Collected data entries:
=== Begin Enclosure ===
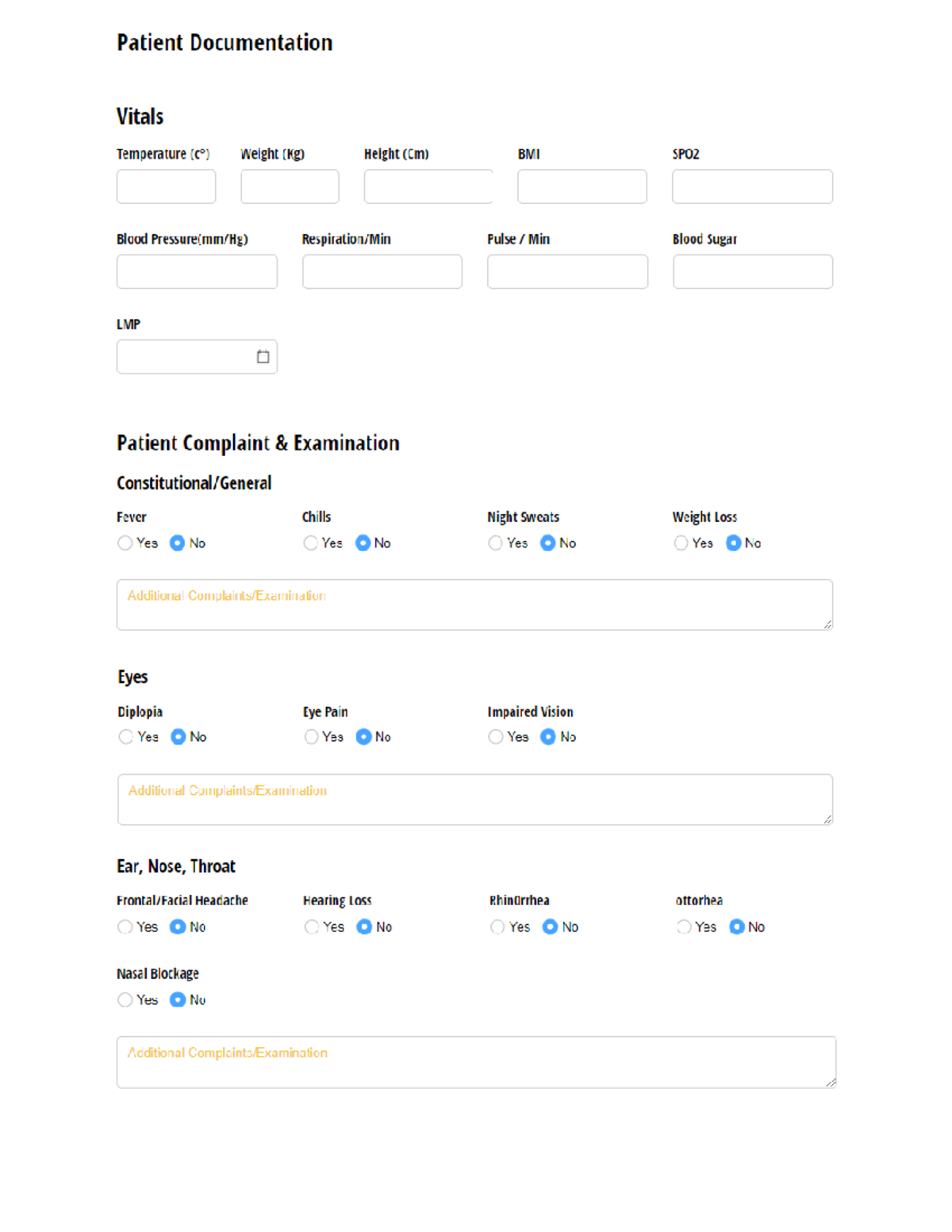Select Yes for Weight Loss

click(681, 543)
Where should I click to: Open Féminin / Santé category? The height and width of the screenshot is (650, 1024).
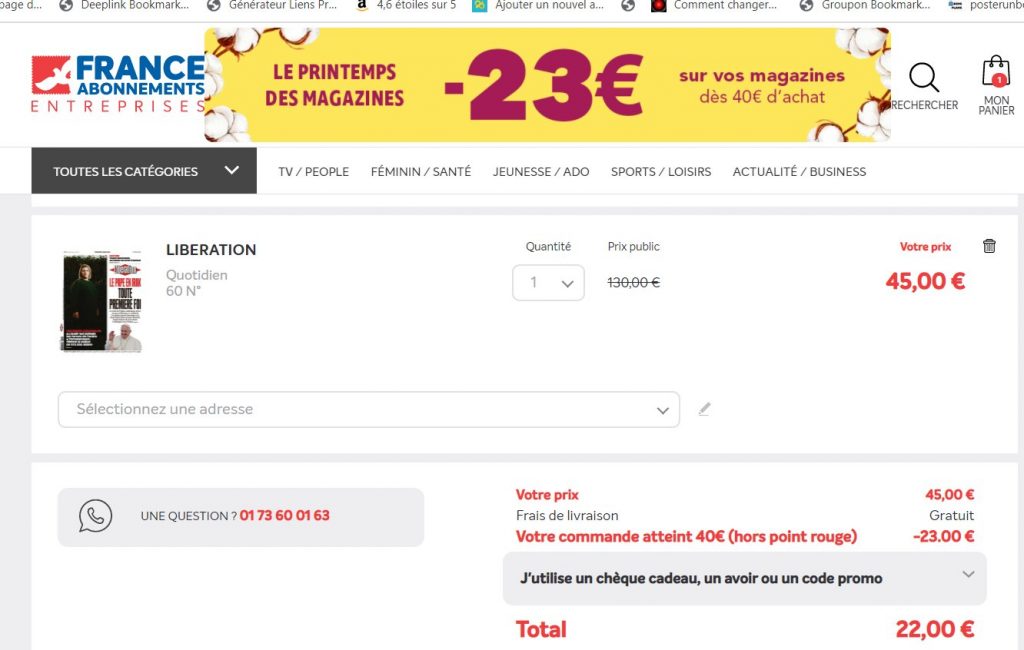420,171
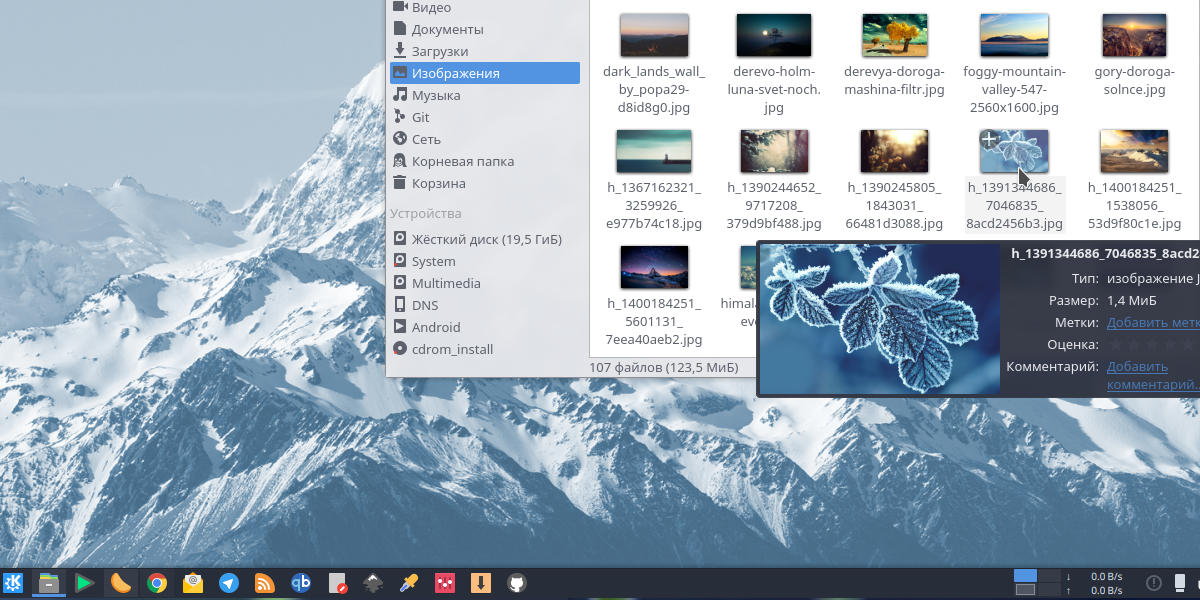Open the KDE application launcher

click(x=13, y=583)

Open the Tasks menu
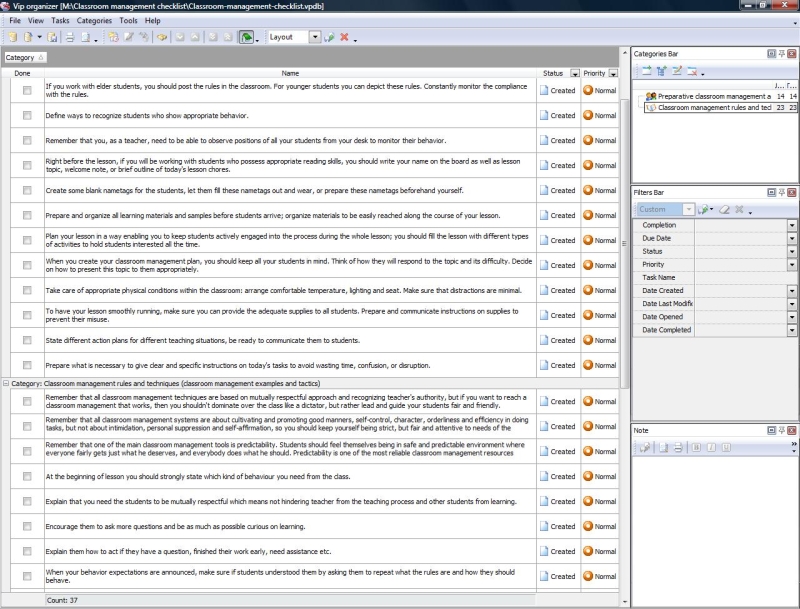(x=60, y=20)
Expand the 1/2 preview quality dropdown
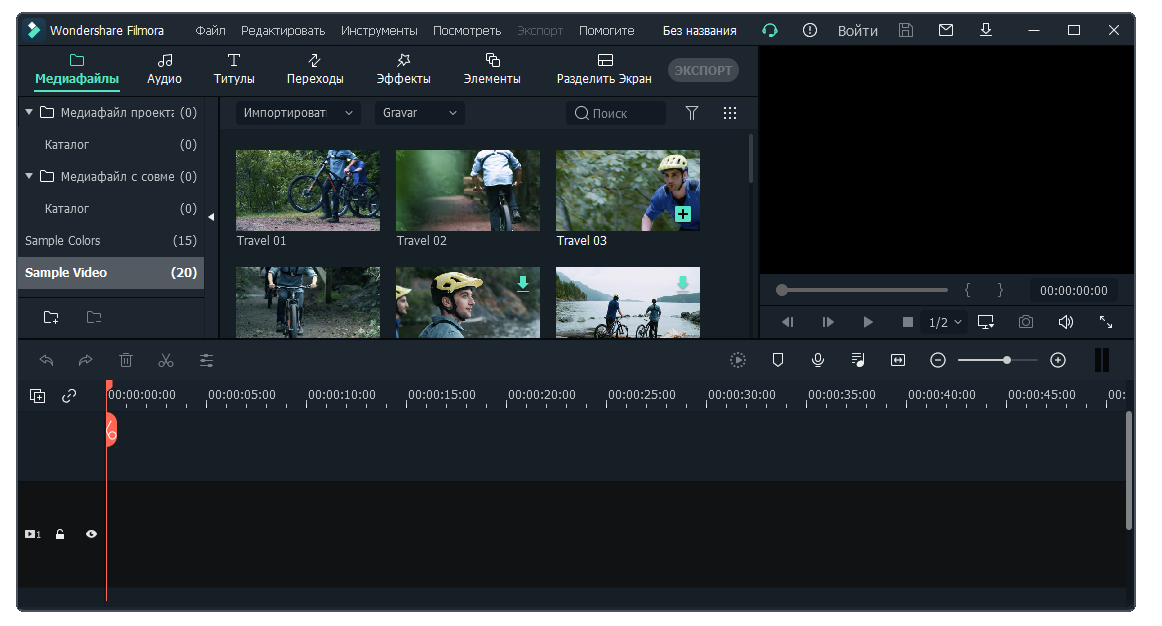Viewport: 1162px width, 626px height. [945, 322]
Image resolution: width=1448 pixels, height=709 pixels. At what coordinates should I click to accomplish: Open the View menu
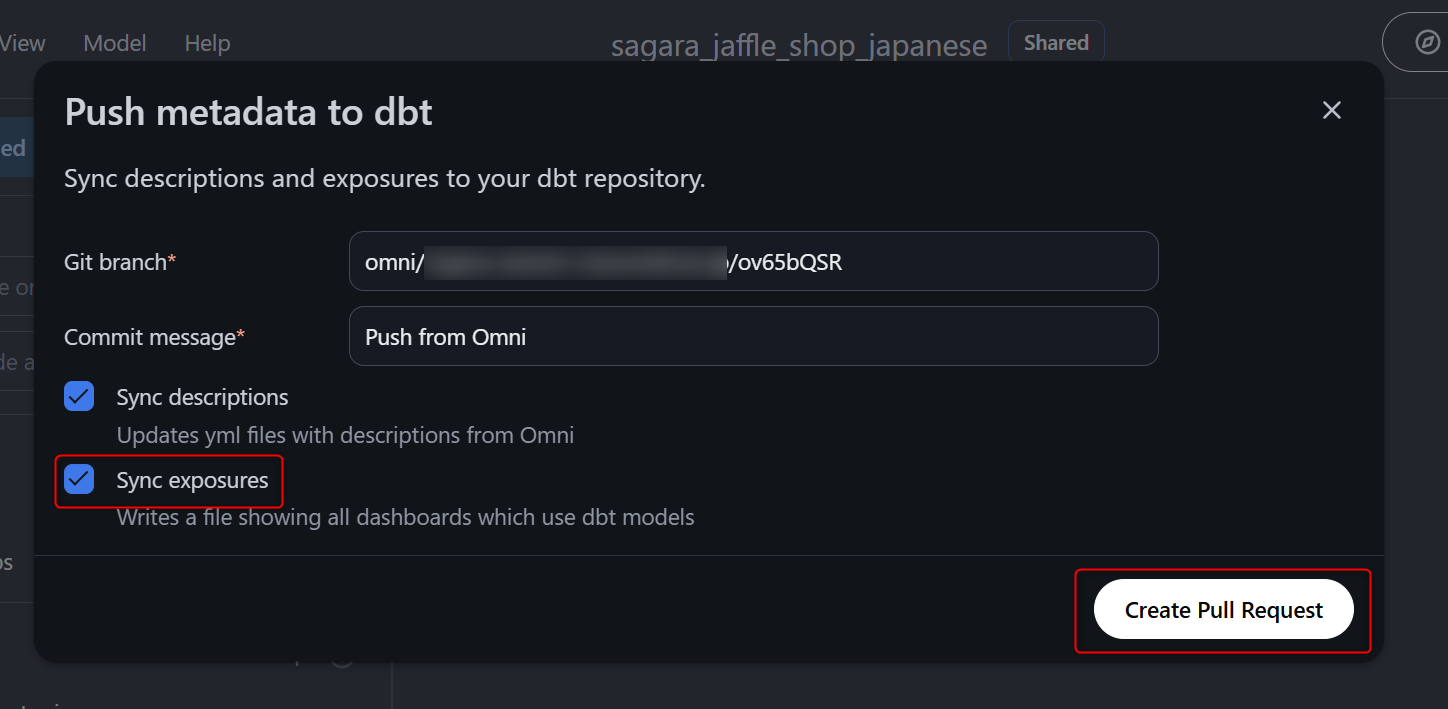[x=23, y=43]
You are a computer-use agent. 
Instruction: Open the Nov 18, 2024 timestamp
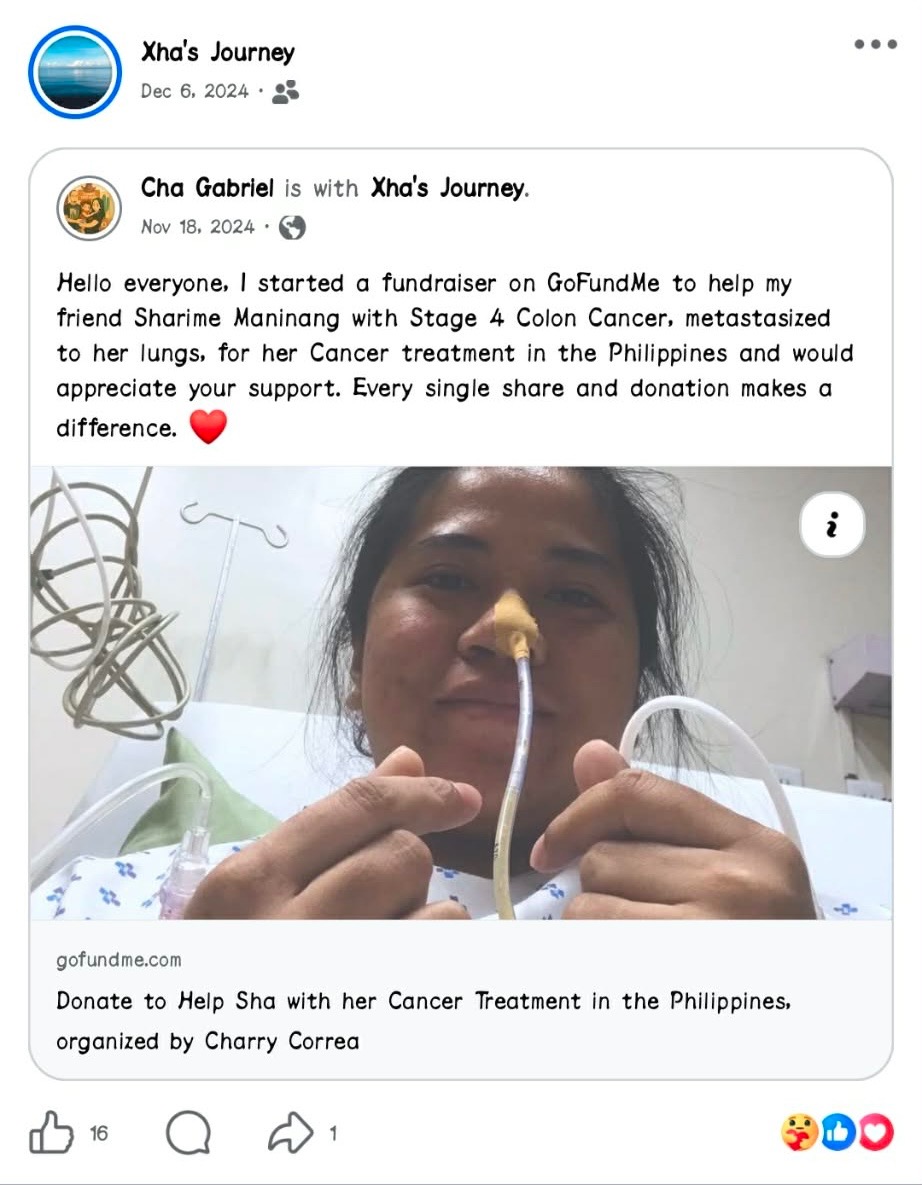[x=198, y=227]
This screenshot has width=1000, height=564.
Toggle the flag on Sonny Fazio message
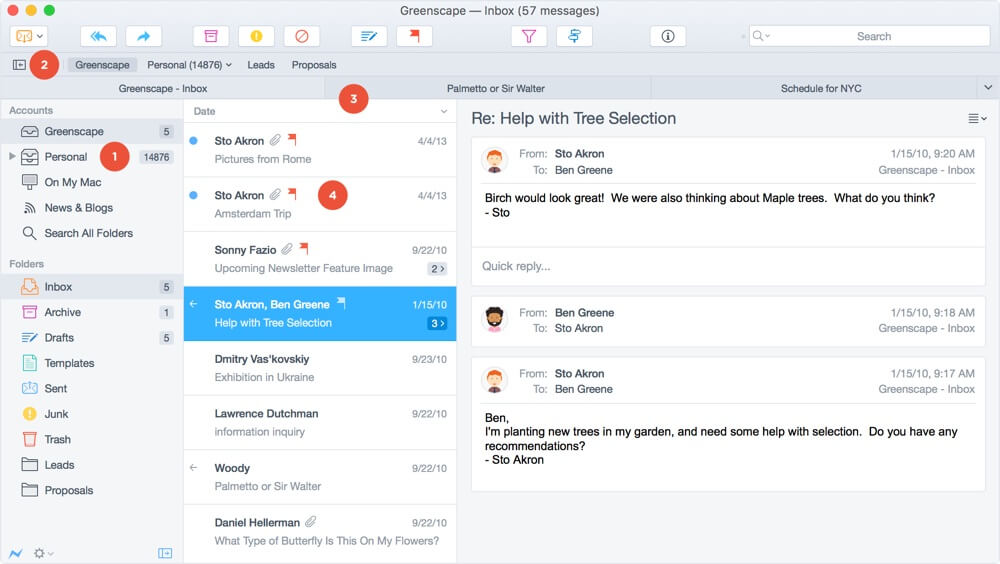pyautogui.click(x=304, y=249)
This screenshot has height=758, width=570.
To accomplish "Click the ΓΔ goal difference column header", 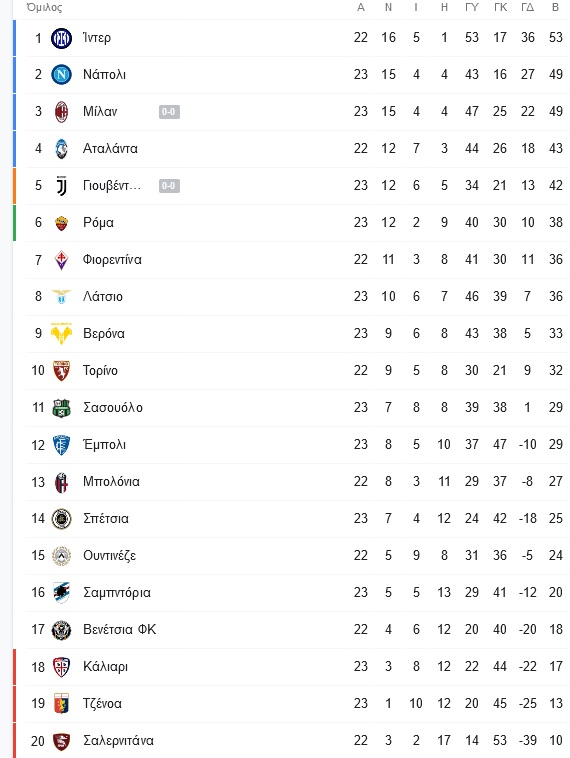I will (527, 7).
=== End Enclosure ===
## WHAT IS REQUIRED
Each line of the data that holds "This" should be copied.

## OUTPUT OF THE EXERCISE
This screenshot has width=1000, height=564.
This screenshot has height=758, width=570.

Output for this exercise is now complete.